Versionstamp ranged deletes

I have a usecase where I’m using versionstamps to insert a rolling set of data which I want to delete over time – a use-case like having the last 30 days of data.

My idea was to delete the old data with a ranged delete at regular intervals. However, as best as I can see that requires keeping a some sort of mapping between time and versionstamps so I can look up which versionstamp is most closely associated with 30 days ago, and delete up to that key.

Reading Versionstamp as absolute time I can see there is a built in way to do that, except its not exposed via an official API.

Is there some other mechanism I’m not thinking of to accomplish my goal (besides keeping the mapping in the userspace the database)?

1 Like

Since on each recovery the versionstamp can increase by hundreds of millions (unreliable to calculate exact time), I would just set up a scheduled job to create a current time to versionstamp mapping every minute or so in the userspace. Or I would just generate the ids of the records on the client side and use a TSID that encodes the current time.

1 Like

The Timekeeper as mentioned in the other thread keeps the mapping every 10s. There is already code to convert a Unix timestamp to a FDB version. Note the error is about 10s. This is probably the easiest way.

Having Timekeeper lookup functions in the FDB API would be a nice feature.

You did not mention languages, but there is also a Java version of this in Record Layer.

1 Like

Does this mapping data survive a backup → restore to empty cluster cycle? (is the 0xFF keyspace backed up/restored?)

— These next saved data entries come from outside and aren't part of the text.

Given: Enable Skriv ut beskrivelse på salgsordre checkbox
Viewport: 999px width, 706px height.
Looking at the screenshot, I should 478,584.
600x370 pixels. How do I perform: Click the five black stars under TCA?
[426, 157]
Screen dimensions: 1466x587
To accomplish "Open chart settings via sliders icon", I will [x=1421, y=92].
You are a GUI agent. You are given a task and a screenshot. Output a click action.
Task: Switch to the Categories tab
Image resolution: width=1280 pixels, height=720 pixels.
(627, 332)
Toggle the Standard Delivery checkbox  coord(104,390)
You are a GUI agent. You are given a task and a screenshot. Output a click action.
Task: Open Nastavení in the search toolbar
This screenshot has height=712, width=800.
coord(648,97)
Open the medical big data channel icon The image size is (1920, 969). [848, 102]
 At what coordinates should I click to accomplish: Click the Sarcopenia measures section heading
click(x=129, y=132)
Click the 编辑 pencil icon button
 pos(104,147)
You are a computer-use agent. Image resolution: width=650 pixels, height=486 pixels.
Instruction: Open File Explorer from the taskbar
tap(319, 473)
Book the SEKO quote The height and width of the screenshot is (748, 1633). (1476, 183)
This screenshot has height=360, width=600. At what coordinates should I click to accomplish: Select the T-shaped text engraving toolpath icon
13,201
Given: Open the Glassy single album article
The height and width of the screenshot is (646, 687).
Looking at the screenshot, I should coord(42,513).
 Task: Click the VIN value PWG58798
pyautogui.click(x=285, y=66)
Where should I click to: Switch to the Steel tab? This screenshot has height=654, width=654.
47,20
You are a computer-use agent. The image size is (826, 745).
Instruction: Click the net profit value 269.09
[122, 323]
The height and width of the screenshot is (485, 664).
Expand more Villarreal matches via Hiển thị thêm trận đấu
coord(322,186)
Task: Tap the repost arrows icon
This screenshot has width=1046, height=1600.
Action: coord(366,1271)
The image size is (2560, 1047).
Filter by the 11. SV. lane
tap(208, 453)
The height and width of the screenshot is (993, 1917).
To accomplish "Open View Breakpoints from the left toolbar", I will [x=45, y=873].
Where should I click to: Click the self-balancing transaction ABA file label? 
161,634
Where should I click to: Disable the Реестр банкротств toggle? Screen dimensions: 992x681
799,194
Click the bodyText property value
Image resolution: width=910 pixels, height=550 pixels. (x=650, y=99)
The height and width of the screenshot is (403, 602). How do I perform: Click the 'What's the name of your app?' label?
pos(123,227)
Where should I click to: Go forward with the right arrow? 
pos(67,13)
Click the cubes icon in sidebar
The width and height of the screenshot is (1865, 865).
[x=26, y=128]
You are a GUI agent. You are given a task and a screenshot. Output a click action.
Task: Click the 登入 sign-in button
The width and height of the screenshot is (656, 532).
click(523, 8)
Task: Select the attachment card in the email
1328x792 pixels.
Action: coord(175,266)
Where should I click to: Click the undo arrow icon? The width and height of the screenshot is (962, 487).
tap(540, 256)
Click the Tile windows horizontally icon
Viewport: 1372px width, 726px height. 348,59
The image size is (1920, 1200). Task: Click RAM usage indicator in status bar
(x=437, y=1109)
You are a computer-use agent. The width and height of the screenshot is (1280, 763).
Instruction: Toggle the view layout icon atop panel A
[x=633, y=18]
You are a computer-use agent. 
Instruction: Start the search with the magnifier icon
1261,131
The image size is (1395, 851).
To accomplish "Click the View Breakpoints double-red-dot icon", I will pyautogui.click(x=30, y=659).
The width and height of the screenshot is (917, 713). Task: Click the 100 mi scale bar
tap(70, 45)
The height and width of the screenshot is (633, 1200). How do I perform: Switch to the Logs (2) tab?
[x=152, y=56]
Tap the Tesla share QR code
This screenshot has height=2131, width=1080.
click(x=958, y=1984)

The mapping is not included in a backup or restored by restore. Both backup and restore accept a list of target ranges, and while I don’t think anything would block inclusion of the Timekeeper range in both operations I’m not sure exactly what the result would be. The destination cluster’s version timeline is independent of the source cluster and it has its own Timekeeper data, and it would also be generating more Timekeeper data during restore. Depending on how the cluster versions in the backup data and the destination cluster align, weird things could happen.